Dei giorni della clausura
di Gianni Ferraris –
La vita ai tempi della clausura domiciliare è esperienza inedita, nuova. Scopri la bellezza dei silenzi in strada, e scopri l’inquietudine delle strade forzatamente deserte. Contraddizioni che si avvoltolano su sé stesse. In casa scopri la bellezza dello stare con te stesso o con chi ti sta accanto sempre, la meraviglia dei pensieri che si rincorrono, di un libro aperto per caso e mai letto prima, si affacciano ricordi antichi, sguardi persi chissà dove e chissà quando. E quando esci per incombenze irrinunciabili quasi ti senti fuori luogo. Cambiano e mutano i rapporti. Per strada pochissime persone, guardinghe, con o senza mascherina, se si incontra qualcuno che viene in senso opposto sullo stesso marciapiedi, uno dei due cambia strada o si allontana, se ci si conosce il saluto è veloce e da lontano, guai a sfiorarsi,come insistono le notizie tutte. Un noto politico in vena di nostalgie propose di eliminare la stretta di mano e sostituirla con il saluto romano, drôlerie lugubri. Qualcosa si acquista e qualcosa si perde nei rapporti umani, soprattutto si perde il contatto di una stretta di mano, di sguardi, quelli che parlano senza dire.
Però si sentono le voci dalle finestre aperte in questo scorcio di prima primavera, si vedono dal balcone bimbi che giocano sui balconi altri, si passano la palla, si rincorrono, ridono forte. Da qualche parte abbaia un cane, anche lui chiuso ai domiciliari. Dall’alto i campanili barocchi guardano sotto, Sant’Oronzo invece non guarda più, è sceso a terra per farsi il lifting. La città è silenziosa e i lascia finalmente respirare, è sparito lo smog perché le persone fanno a meno delle auto. Si può fare, in fondo. Chissà che questa emergenza non ci faccia riflettere su come sia bello respirare aria e non smog.
Però quei negozi tutti chiusi portano il pensiero ai film del tempo di guerra. La nostra generazione per prima ha vissuto senza carestie per guerre e idiozie umane varie. Anche se sappiamo di carestie diverse e meno lontane, perché nel mondo globalizzato nulla è lontano, nulla è irraggiungibile e tutto, alla fine si mischia. Un virus malefico può partire dalla Cina ed essere importato come qualunque merce in un Codogno qualunque, e da lì può raggiungere in fretta mille e altre mille località.Un tempo non era così, un tempo la vita era meno veloce.
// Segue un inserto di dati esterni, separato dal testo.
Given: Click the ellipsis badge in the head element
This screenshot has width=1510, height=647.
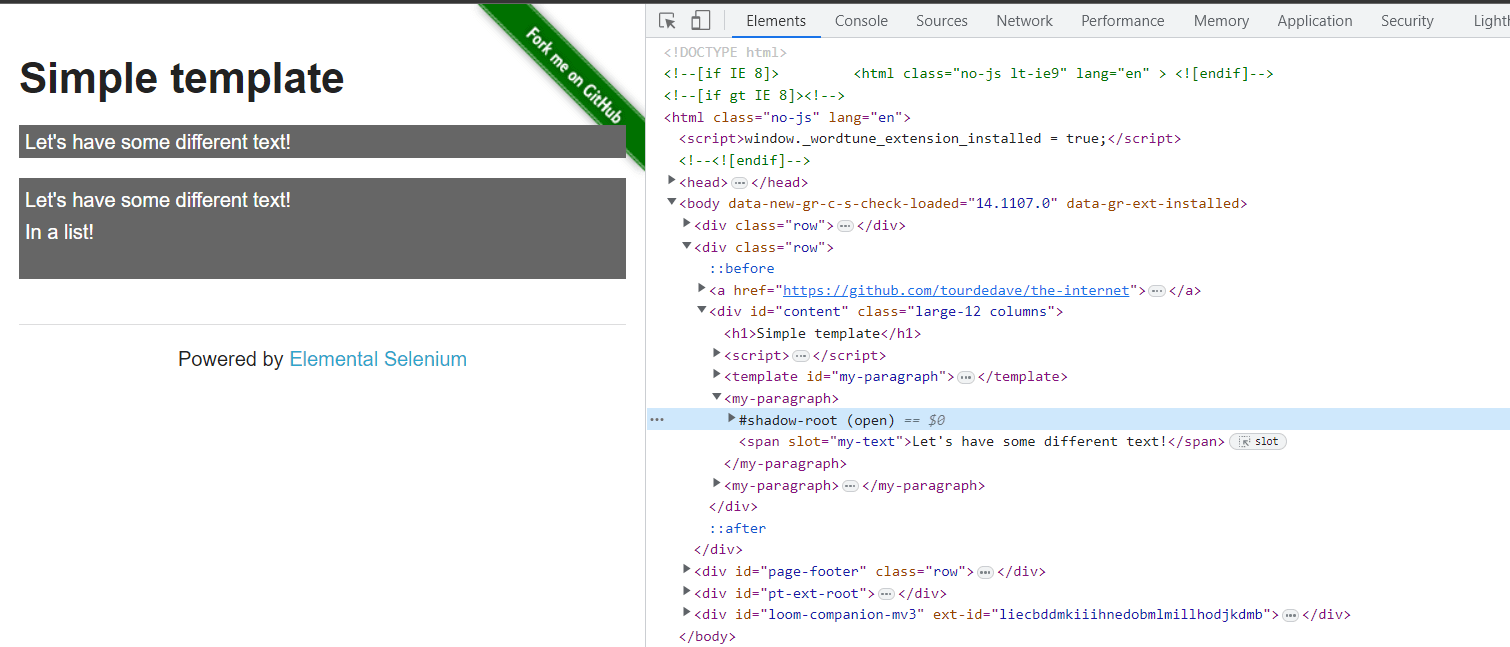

Però, come ha scritto qualcuno, un tempo venivano mandati a crepare in guerra per salvare la patria, ora ci chiedono di restare in casa con i nostri pensieri, con i nostri frigoriferi pieni, con i computer e gli smartphone e le tv e i libri, per salvare il mondo. E in tempo reale abbiamo notizie di tutto il mondo, sappiamo nefandezze e grandi imprese.
E nella fatica di salvarlo stando in casa questo bizzarro mondo, si va ai fornelli e si cucinano cose meno veloci da fare, con calma, senza ansia, ascoltando i silenzi della strada e godendo dei profumi che escono dai forni e fornelli. Accompagnati da altri pensieri. Improvvisa compare Lucia che mi raccontava storie e storielle di paese, e ancora altri ricordi, il tempo del campanello che dice che il forno ha terminato di cuocere una torta all’arancia.
Questa mattina, mentre arrivava l’alba, lassù c’era una falce di luna (gobba a levante luna calante), mi guardava, ci guardavamo. Non l’ho toccata, troppo lontana. E mentre lei era lassù, in strada, sotto, passava un pullman che chissà dove andava in tempi così silenziosi, e chissà quali pensieri trasportava, e quali occhi assonnati o preoccupati per il virus che incombe e che arriverà anche qui, pare presto.
Il primo caffè mentre albeggia, la prima sigaretta sul balcone, i primi pensieri del nuovo giorno, il pensiero al mare sotto la luna, il primo notiziario, un rosario di numeri che dicono di quanti infetti e quanti morti. Che dicono “statevene a casa, non uscite” I bar chiusi che danno l’idea di tetro. Perché a quest’ora arrivavano i primi a bere un caffè e fare due parole di calcio, di lavoro, di politica. Ora nulla, solo il verduriere con le sue cassette tristi di frutta e verdure che splendono.
La giornata, un’altra, sarà scandita ancora una volta da numeri e notizie, pensieri e letture. In attesa di un’altra luna e di un altro caffè.